Bolivia y sus colores

Llegamos con muchas ganas a Bolivia justo el día del aniversario del comienzo de esta vuelta al mundo y después de 25 días nos hemos llevado un pedacito de Bolivia en nuestro corazón. Bolivia es un país muy humilde, irónicamente es el más rico en recursos naturales de toda Sudamérica, pero a la vez es el más pobre. Aquí la mayoría de la gente vive del campo, de los animales y de las minas, trabajos muy exigentes que se hacen notar en la arrugada fisonomía y en las ásperas manos de los bolivianos.
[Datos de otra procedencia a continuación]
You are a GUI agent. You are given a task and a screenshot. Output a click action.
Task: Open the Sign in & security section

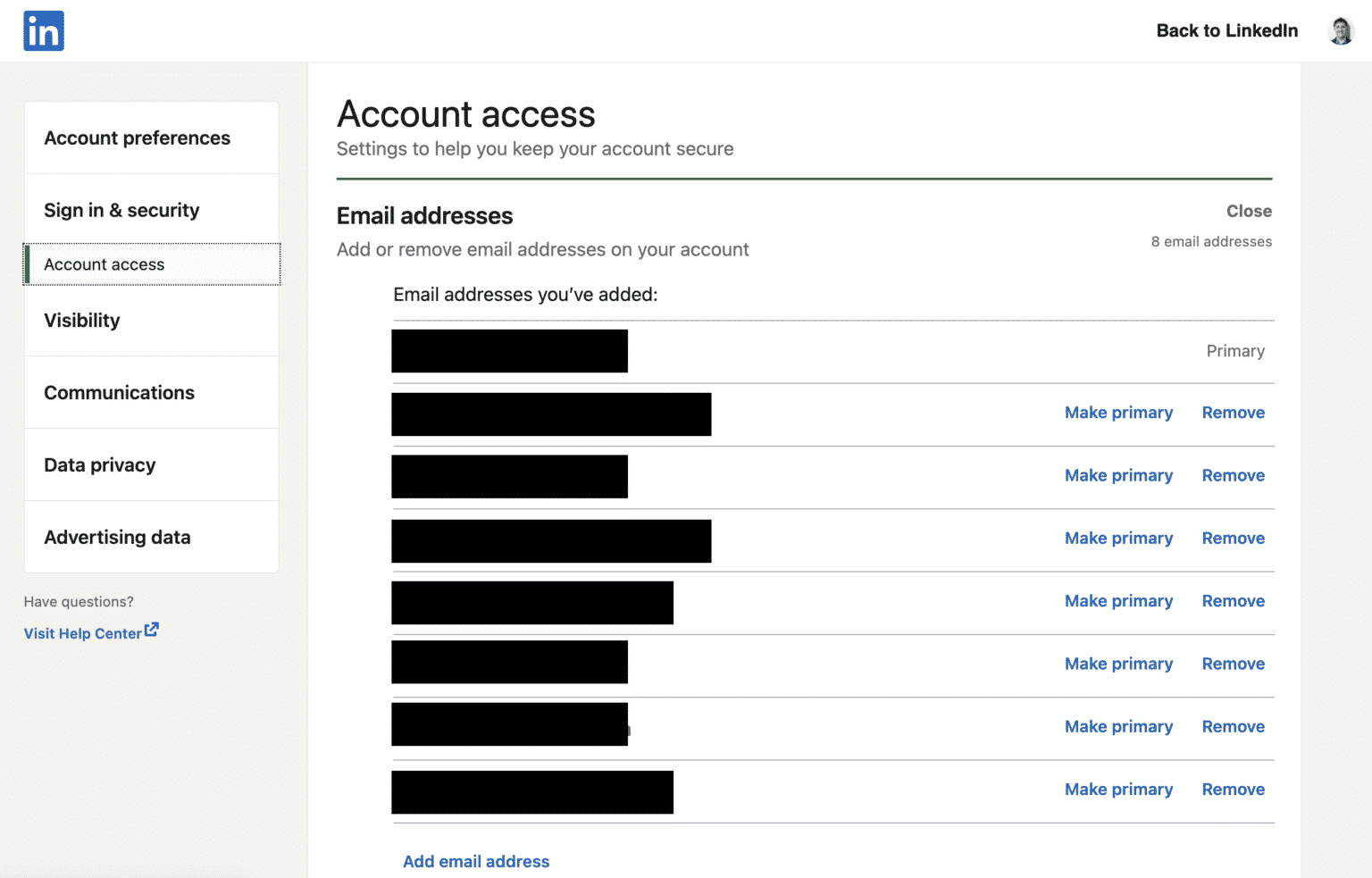point(121,209)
Son personas muy amables, acogedoras y calurosas, pero por desgracia no saben del uso de la palabra gracias, que de vez en cuando se agradece cuando echas una mano a alguien. Lo que nos ha gustado mucho es que la mayoría de la gente no está viciada por los euros o los dólares de los turistas, son honestos y también generosos, y eso dice mucho a favor de ellos. Por suerte para unos, y por desgracia para otros, el acutal presidente Evo Morales está luchando mucho por los derechos de los más pobres para que puedan tener acceso a la educación, a la medicina, incluso a agua corriente, y quizás así puedan tener un futuro mejor.

Para nosotros Bolivia ha sido un país con mucho encanto, muy auténtico, donde las tradiciones siguen todavía fuertemente arraigadas en casi toda la población, desde jóvenes hasta ancianos. Las señoras, o cholitas, visten tanto en pueblos como en ciudades su traje tradicional, con la falda bombacha, el chal, e incluso el bombín, sin olvidarnos de sus largas trenzas. Es muy curiosa la historia de como llegó la moda del bombín a Bolivia. Resulta que cuando los británicos estuvieron en Bolivia construyendo las vías del tren en los años 20, recibieron un cargamento de bombines desde Gran Bretaña que les quedaban pequeños, así que los regalaron a los locales. Desde ese momento las mujeres Quechua y Aymara lo adoptaron como parte de su vestimenta y no hasta hoy no han dejado de llevarlo. Para transportar cualquier tipo de mercancia, incluso a sus propios crios, las cholitas usan el aguayo, un colorido trozo de tela en la que enrollan cualquier cosa, lo cargan a la espalda y se lo atan al pecho. Yo me atrevería a decir que no hay ni un solo carrito de bebes en toda Bolivia.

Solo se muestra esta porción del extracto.